Enfin, vers deux heures, le mouvement des curieux se ralentissait, les parades s’interrompaient : tout Paris rentrait chez soi pour se mettre à table. Et alors, au sortir des surprises et des joies de la matinée, une autre fête s’apprêtait pour le petit Wolfgang. Excité par l’ivresse délicieuse de cette vie nouvelle, les oreilles encore pleines de chansons et les yeux de chatoyantes couleurs, l’enfant sentait croître son désir d’épancher le flot continu de musique qui coulait en lui. Dans la chambre chaude où son père le retenait, — car l’excellent homme, aussi bien par prudence commerciale que par sollicitude paternelle, tâchait à lui éviter toute occasion de refroidissement, — dès la fin du repas il se hissait sur la plus haute chaise, ouvrait le cahier oblong qui contenait tous les morceaux composés par lui jusque-là, et, un bout de langue dehors, s’occupait à en noircir les dernières pages. Le 21 novembre, quatre jours après son arrivée à Paris, déjà il avait commencé d’écrire sa seconde sonate pour le clavecin.

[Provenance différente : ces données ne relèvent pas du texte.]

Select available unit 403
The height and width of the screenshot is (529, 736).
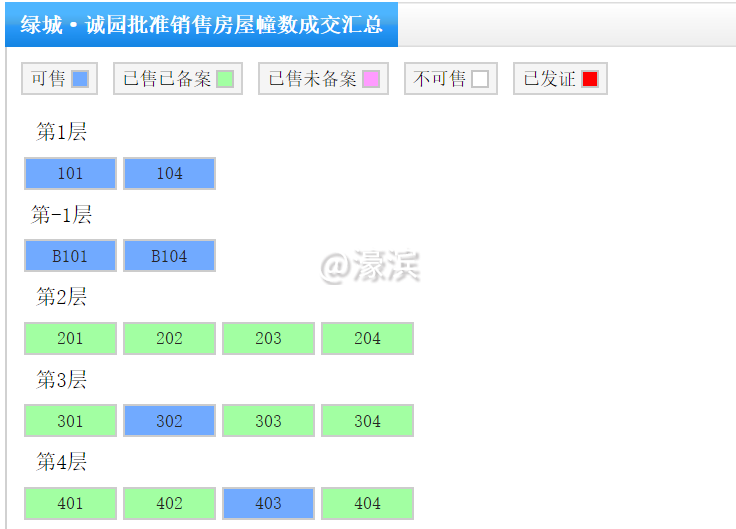268,503

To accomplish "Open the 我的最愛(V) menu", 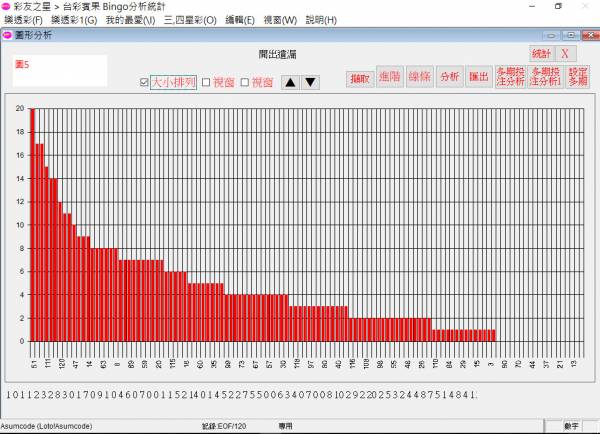I will point(130,20).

Ou plutôt sa troisième : car sur la page précédente du même cahier, et probablement encore avant son départ de Bruxelles, il en avait commencé une autre, que jamais ensuite il n’a pris la peine d’achever. Elle était en si bémol, comme celle qu’il écrivait maintenant, à Paris, pour la remplacer ; mais, à la manière italienne, elle débutait par un andante : et c’est de cet andante que Mozart avait entièrement composé la première partie, lorsque des circonstances que nous ignorons sont venues l’arrêter. Vingt-huit mesures, que l’on n’a jamais recueillies dans aucune des éditions de son œuvre de piano, et qui nous sont connues seulement par une reproduction en fac-similé de l’autographe original, dans un album salzbourgeois de 1872[1].

  1. Salzburger Mozart-Album, 1 vol. in-4o ; Salzbourg, librairie Glonner, 1872.